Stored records
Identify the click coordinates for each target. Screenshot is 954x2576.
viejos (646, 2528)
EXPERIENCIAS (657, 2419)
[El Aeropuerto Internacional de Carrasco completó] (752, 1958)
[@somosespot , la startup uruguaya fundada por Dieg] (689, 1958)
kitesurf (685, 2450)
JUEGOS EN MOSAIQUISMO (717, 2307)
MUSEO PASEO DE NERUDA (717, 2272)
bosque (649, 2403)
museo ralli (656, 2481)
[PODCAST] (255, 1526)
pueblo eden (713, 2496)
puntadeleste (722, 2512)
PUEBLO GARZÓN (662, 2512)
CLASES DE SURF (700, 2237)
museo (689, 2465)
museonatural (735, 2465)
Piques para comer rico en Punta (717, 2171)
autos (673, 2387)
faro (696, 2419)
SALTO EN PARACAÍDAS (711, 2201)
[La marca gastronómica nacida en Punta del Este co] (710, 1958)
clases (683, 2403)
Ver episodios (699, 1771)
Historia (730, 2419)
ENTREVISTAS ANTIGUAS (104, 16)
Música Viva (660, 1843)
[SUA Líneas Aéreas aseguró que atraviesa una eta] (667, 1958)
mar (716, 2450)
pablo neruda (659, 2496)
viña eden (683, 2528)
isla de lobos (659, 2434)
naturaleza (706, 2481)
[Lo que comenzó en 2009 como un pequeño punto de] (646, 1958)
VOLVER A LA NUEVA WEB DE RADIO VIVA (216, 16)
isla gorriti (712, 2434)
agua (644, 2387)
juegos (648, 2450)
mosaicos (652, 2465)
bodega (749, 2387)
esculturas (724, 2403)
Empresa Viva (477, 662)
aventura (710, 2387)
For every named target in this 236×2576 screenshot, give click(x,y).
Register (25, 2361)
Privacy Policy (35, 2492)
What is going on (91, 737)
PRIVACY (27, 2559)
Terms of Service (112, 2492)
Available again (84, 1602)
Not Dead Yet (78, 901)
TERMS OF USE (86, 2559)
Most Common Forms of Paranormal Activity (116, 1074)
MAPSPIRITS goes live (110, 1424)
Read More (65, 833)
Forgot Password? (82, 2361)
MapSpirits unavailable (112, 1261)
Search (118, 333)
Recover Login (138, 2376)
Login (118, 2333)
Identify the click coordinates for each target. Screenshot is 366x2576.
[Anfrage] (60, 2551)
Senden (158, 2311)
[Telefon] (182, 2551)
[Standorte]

About this task:
Please copy each line above exactly as written.

Result:
Identify the click coordinates for each target. Screenshot is 954x2576.
viejos (646, 2528)
EXPERIENCIAS (657, 2419)
[El Aeropuerto Internacional de Carrasco completó] (752, 1958)
[@somosespot , la startup uruguaya fundada por Dieg] (689, 1958)
kitesurf (685, 2450)
JUEGOS EN MOSAIQUISMO (717, 2307)
MUSEO PASEO DE NERUDA (717, 2272)
bosque (649, 2403)
museo ralli (656, 2481)
[PODCAST] (255, 1526)
pueblo eden (713, 2496)
puntadeleste (722, 2512)
PUEBLO GARZÓN (662, 2512)
CLASES DE SURF (700, 2237)
museo (689, 2465)
museonatural (735, 2465)
Piques para comer rico en Punta (717, 2171)
autos (673, 2387)
faro (696, 2419)
SALTO EN PARACAÍDAS (711, 2201)
[La marca gastronómica nacida en Punta del Este co] (710, 1958)
clases (683, 2403)
Ver episodios (699, 1771)
Historia (730, 2419)
ENTREVISTAS ANTIGUAS (104, 16)
Música Viva (660, 1843)
[SUA Líneas Aéreas aseguró que atraviesa una eta] (667, 1958)
mar (716, 2450)
pablo neruda (659, 2496)
viña eden (683, 2528)
isla de lobos (659, 2434)
naturaleza (706, 2481)
[Lo que comenzó en 2009 como un pequeño punto de] (646, 1958)
VOLVER A LA NUEVA WEB DE RADIO VIVA (216, 16)
isla gorriti (712, 2434)
agua (644, 2387)
juegos (648, 2450)
mosaicos (652, 2465)
bodega (749, 2387)
esculturas (724, 2403)
Empresa Viva (477, 662)
aventura (710, 2387)
For every named target in this 236×2576 screenshot, give click(x,y).
Register (25, 2361)
Privacy Policy (35, 2492)
What is going on (91, 737)
PRIVACY (27, 2559)
Terms of Service (112, 2492)
Available again (84, 1602)
Not Dead Yet (78, 901)
TERMS OF USE (86, 2559)
Most Common Forms of Paranormal Activity (116, 1074)
MAPSPIRITS goes live (110, 1424)
Read More (65, 833)
Forgot Password? (82, 2361)
MapSpirits unavailable (112, 1261)
Search (118, 333)
Recover Login (138, 2376)
Login (118, 2333)
Identify the click coordinates for each target. Screenshot is 366x2576.
[Anfrage] (60, 2551)
Senden (158, 2311)
[Telefon] (182, 2551)
[Standorte]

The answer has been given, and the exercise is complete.